Start of Data provided

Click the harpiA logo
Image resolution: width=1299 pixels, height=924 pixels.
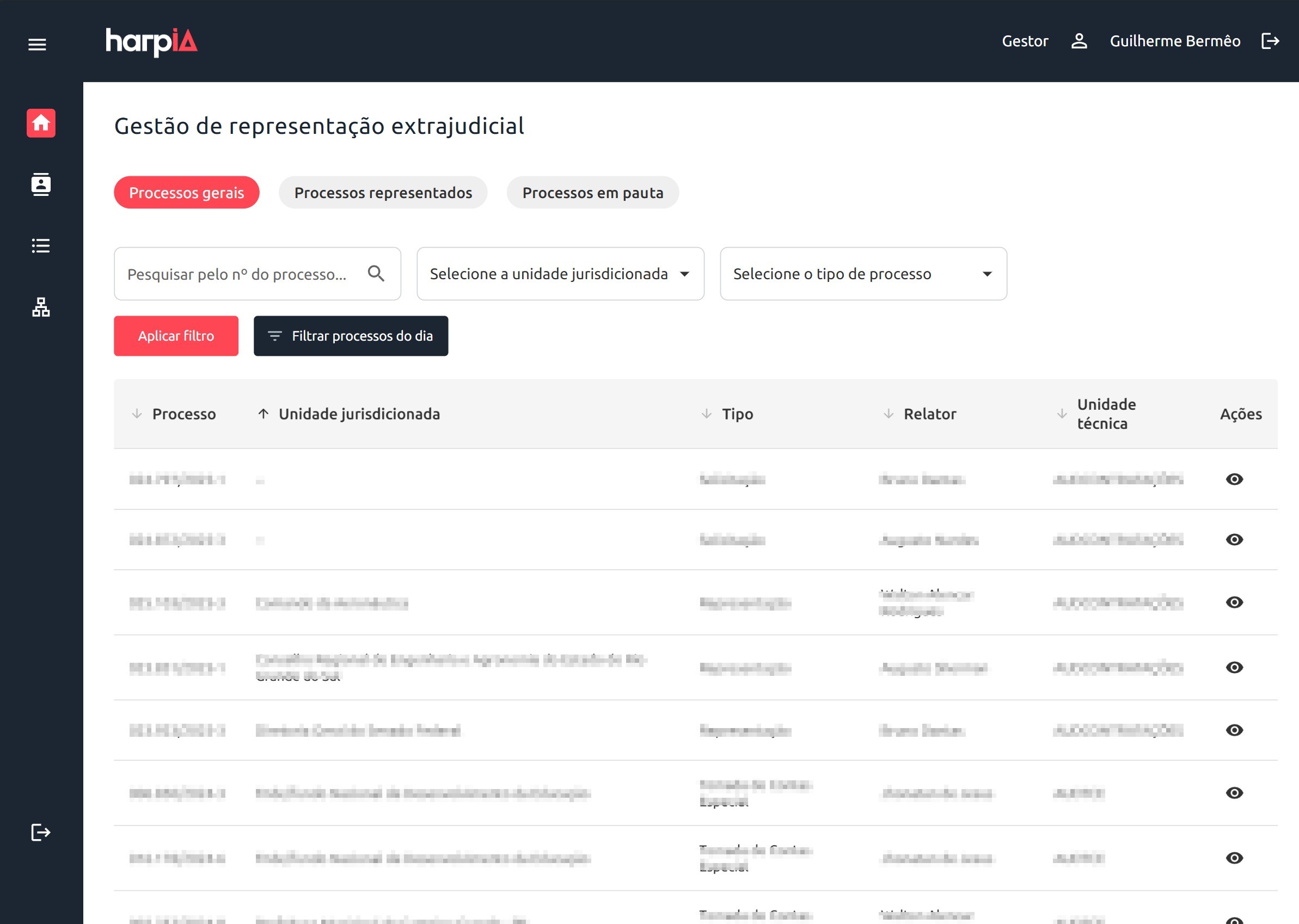(151, 41)
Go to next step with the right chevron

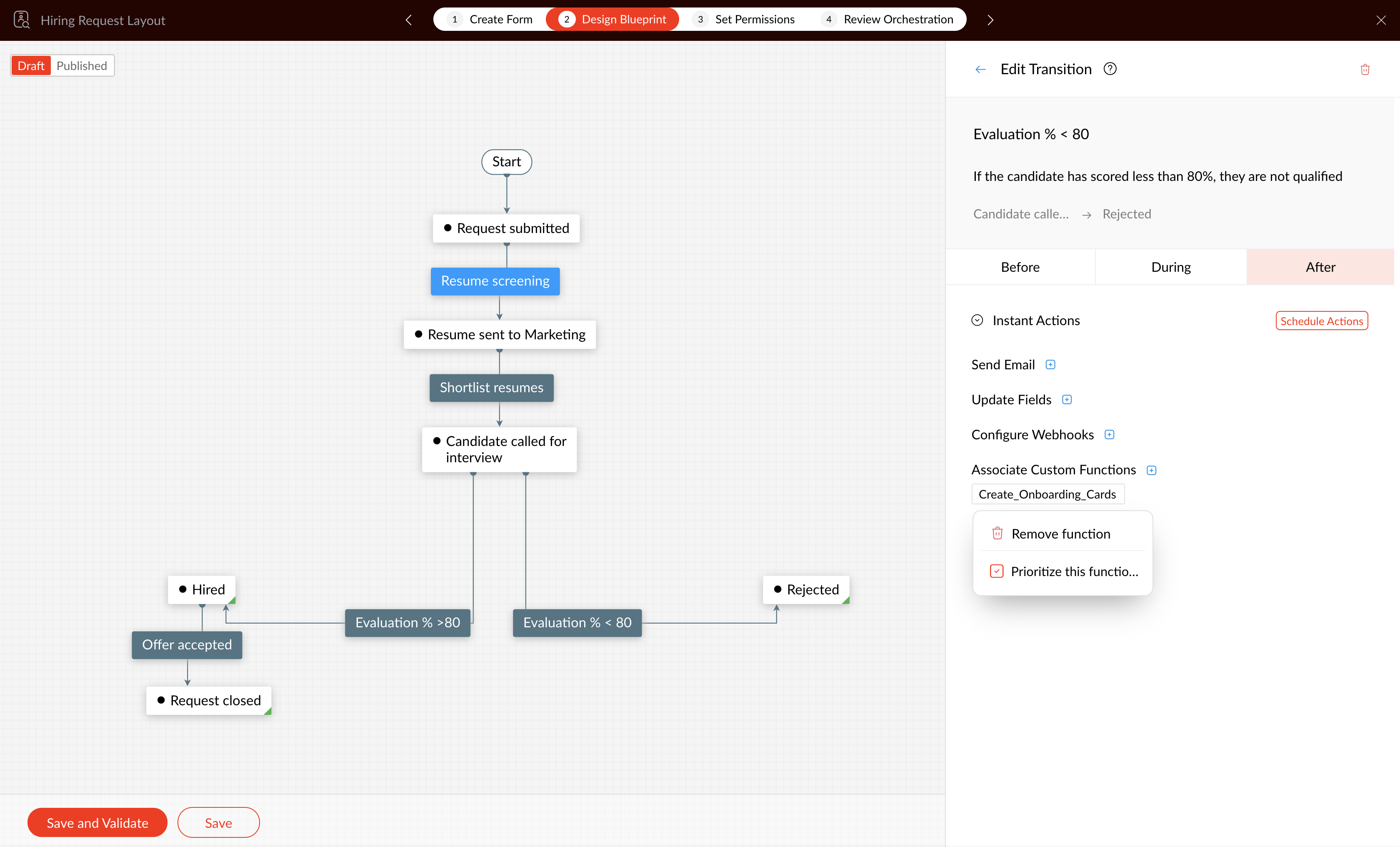990,20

End of Data provided

* [Work to be completed] The answer is the listing above restated word for word, pictures removed.

* [Written solution]
Click the harpiA logo
Image resolution: width=1299 pixels, height=924 pixels.
(151, 41)
Go to next step with the right chevron

990,20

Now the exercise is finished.